→ **Supplied data**
= = =
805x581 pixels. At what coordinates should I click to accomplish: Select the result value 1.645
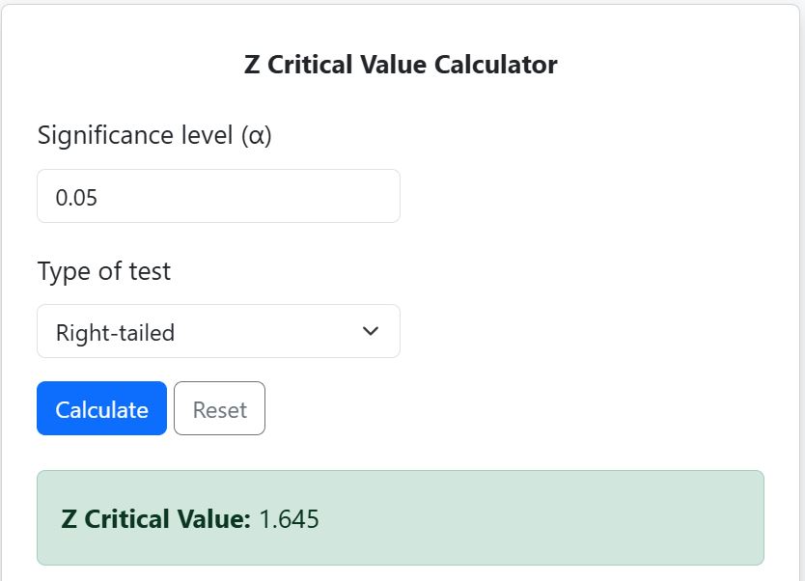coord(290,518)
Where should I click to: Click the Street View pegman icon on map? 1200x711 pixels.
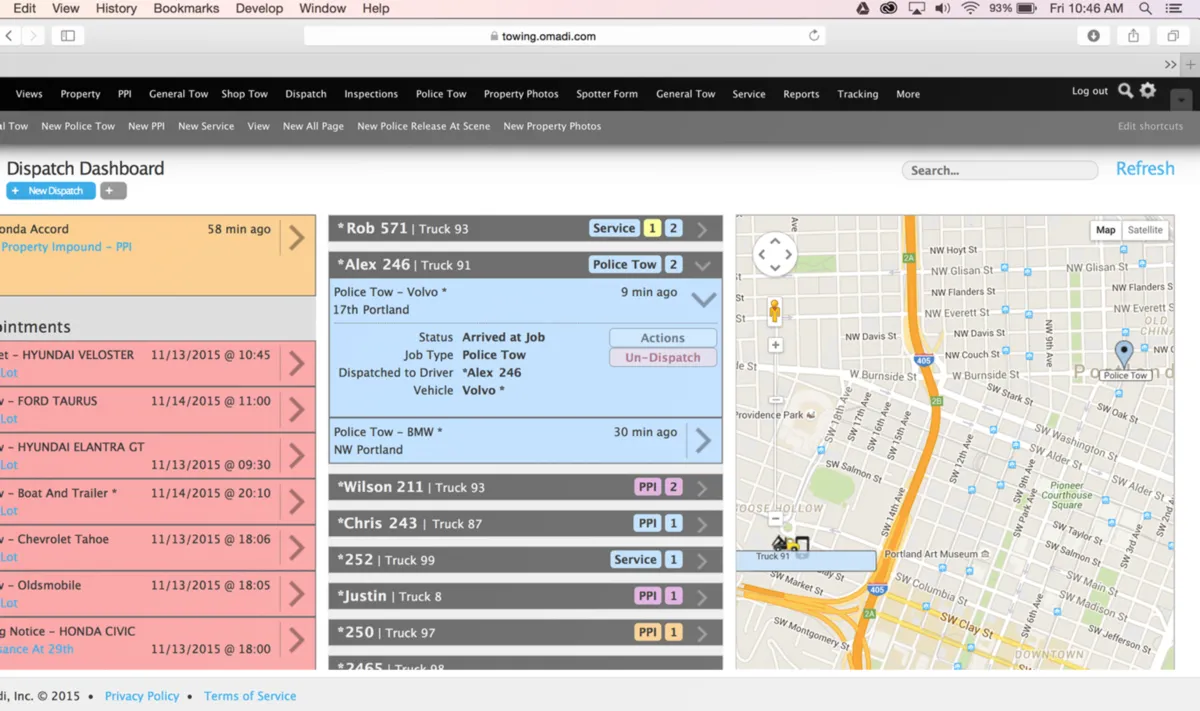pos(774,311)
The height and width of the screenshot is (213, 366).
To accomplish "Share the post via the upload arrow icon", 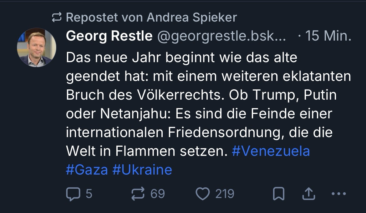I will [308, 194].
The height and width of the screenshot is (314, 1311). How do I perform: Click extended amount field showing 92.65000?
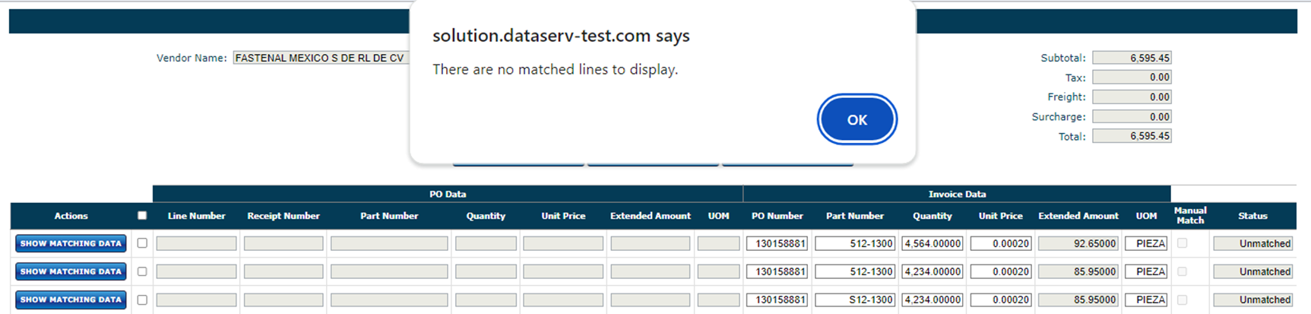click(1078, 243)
= = =
→ **Your objective**
Beginning at the line that contains "The height and width of the screenshot is (314, 1311).", retype each line of the data above through the very last one. Do not retype the pictures.

→ **Task solution**
The height and width of the screenshot is (314, 1311). How do I perform: Click extended amount field showing 92.65000?
click(1078, 243)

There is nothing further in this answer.